ACTIVITY >> Return only the lines of the data below from the line with "Task: Open Settings from the menu" up to and including the line with "the midnight 00:00", exactly as written, with the pictures omitted.

[MATERIAL SUPPLIED Boundary: Start]

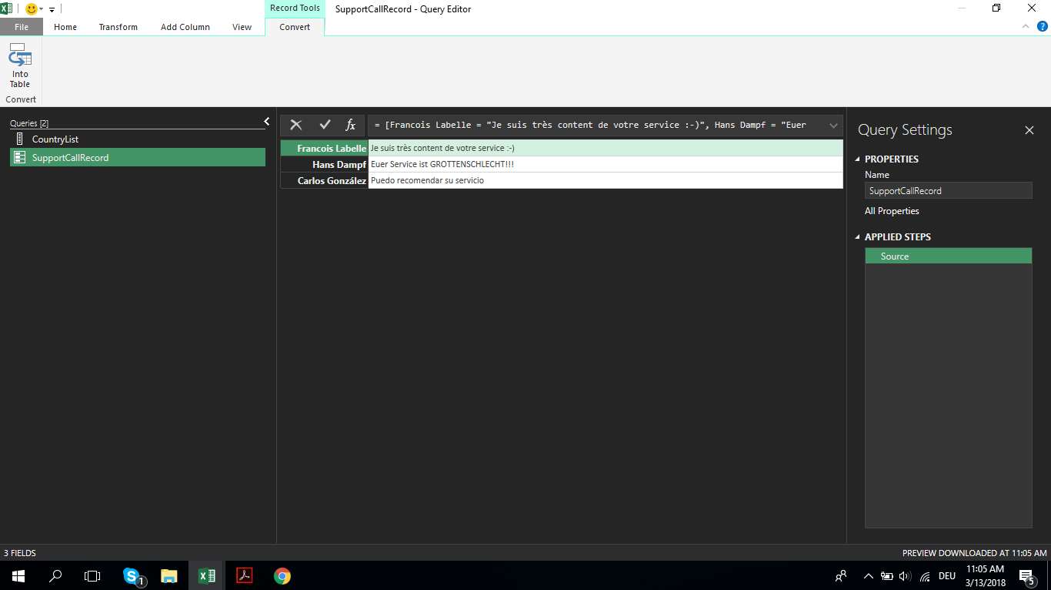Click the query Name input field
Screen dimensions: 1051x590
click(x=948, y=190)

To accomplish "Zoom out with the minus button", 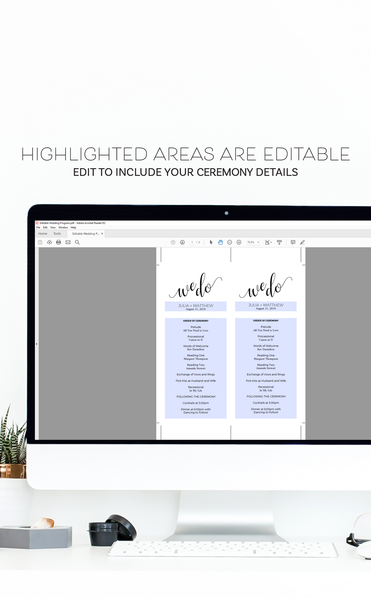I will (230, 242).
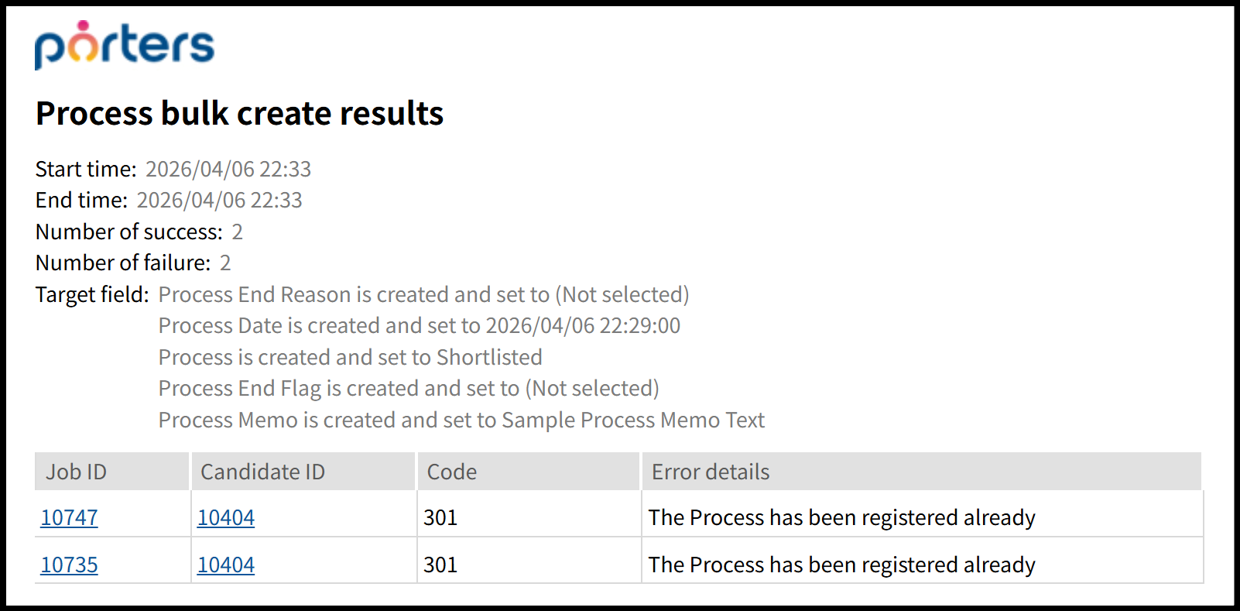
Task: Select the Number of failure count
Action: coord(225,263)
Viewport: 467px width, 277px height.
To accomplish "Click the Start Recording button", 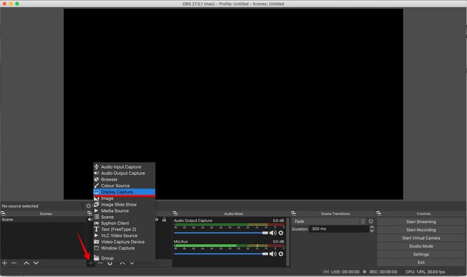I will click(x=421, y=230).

[MATERIAL SUPPLIED Boundary: End]
[MATERIAL SUPPLIED Boundary: Start]

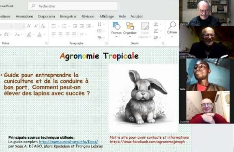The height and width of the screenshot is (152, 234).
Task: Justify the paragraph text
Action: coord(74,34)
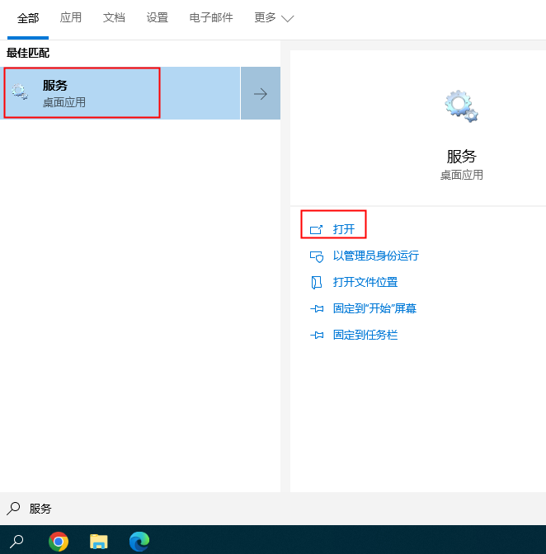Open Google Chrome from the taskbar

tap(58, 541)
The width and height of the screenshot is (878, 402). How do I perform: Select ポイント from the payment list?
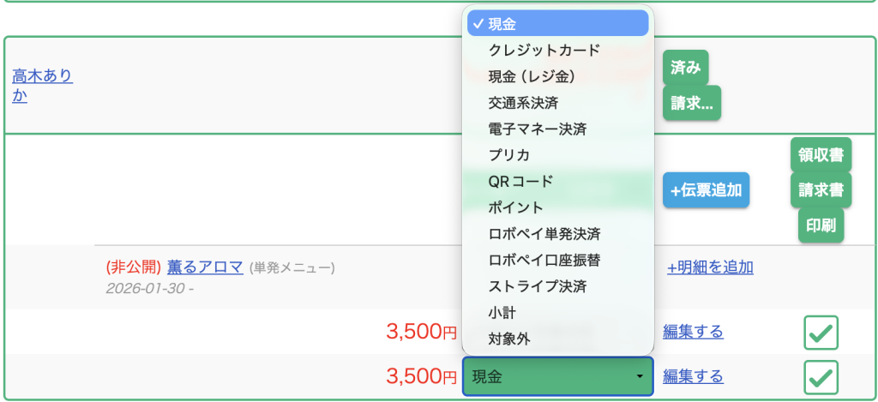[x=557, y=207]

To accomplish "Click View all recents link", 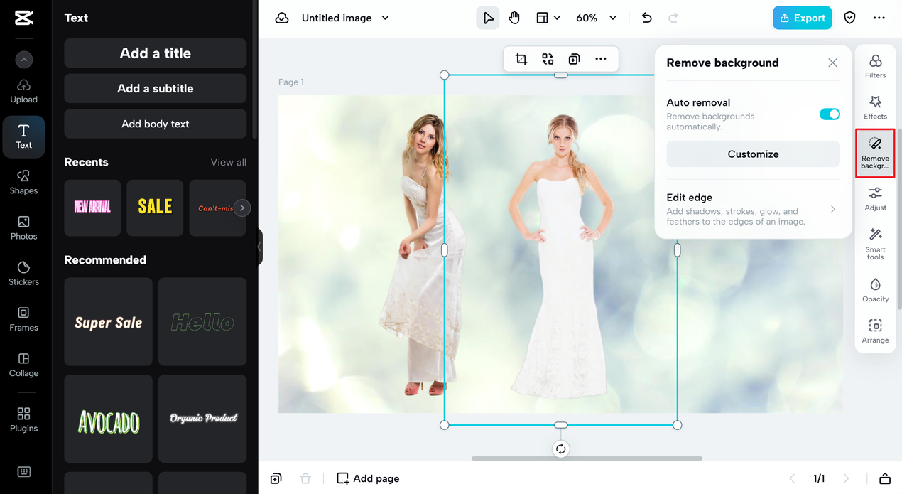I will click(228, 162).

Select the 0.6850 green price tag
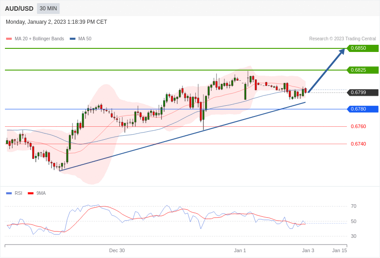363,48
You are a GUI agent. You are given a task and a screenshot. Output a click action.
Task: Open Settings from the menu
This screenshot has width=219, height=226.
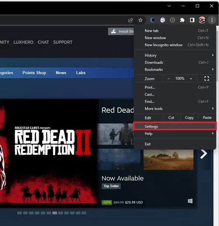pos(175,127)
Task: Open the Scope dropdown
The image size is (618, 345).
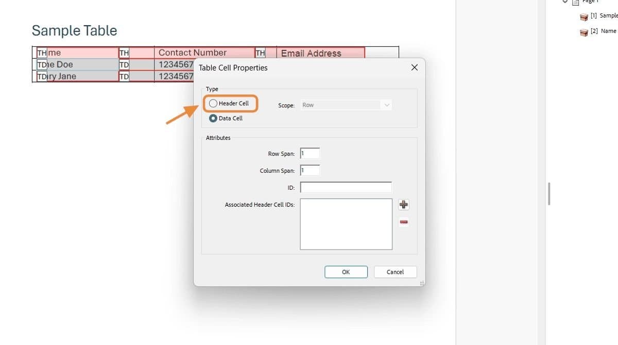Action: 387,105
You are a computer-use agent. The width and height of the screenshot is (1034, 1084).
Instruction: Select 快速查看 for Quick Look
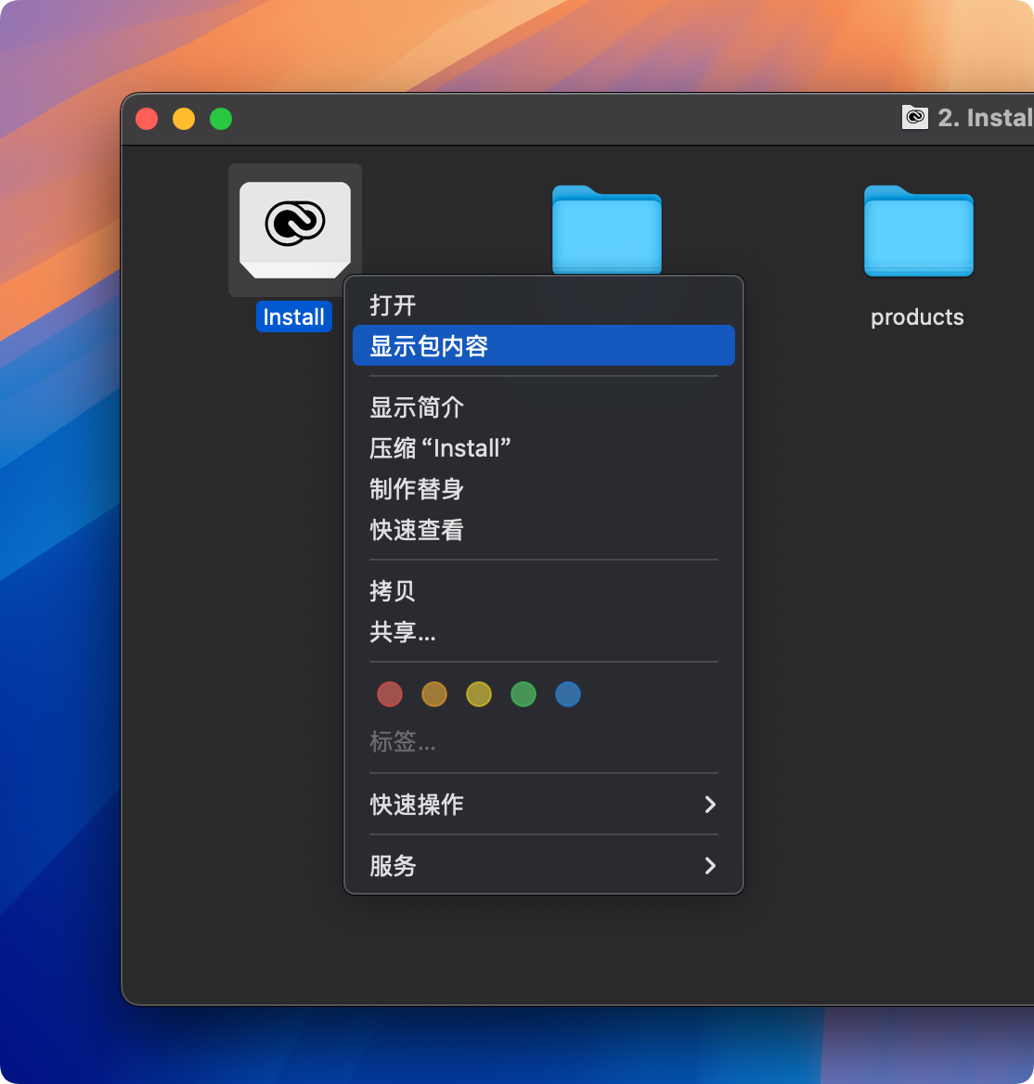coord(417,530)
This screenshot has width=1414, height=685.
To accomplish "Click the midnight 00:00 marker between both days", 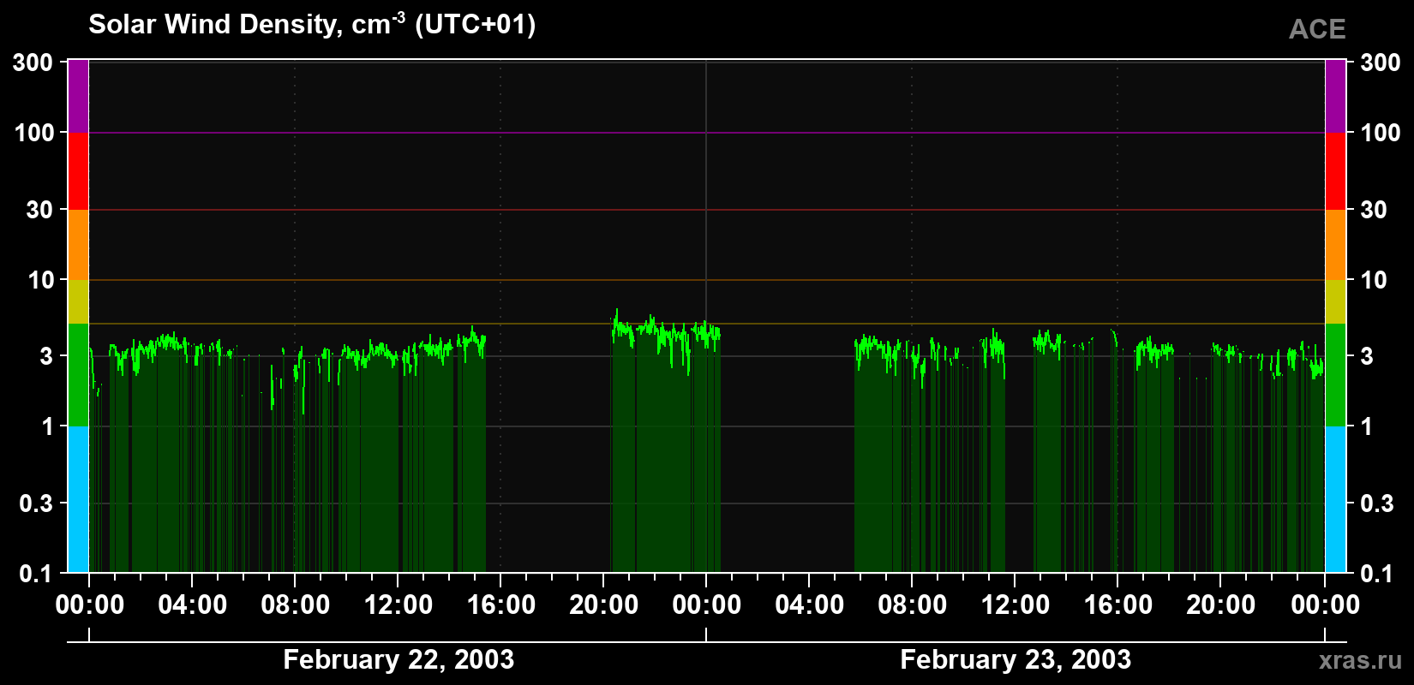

[MATERIAL SUPPLIED Boundary: End]

WRITTEN ANSWER >>
Task: Open Settings from the menu
This screenshot has width=219, height=226.
pos(175,127)
Task: Open the Scope dropdown
The image size is (618, 345).
Action: 387,105
You are a computer-use agent. The width and height of the screenshot is (1034, 1084).
Instruction: Select 快速查看 for Quick Look
coord(417,530)
This screenshot has width=1414, height=685.
To accomplish "Click the midnight 00:00 marker between both days", 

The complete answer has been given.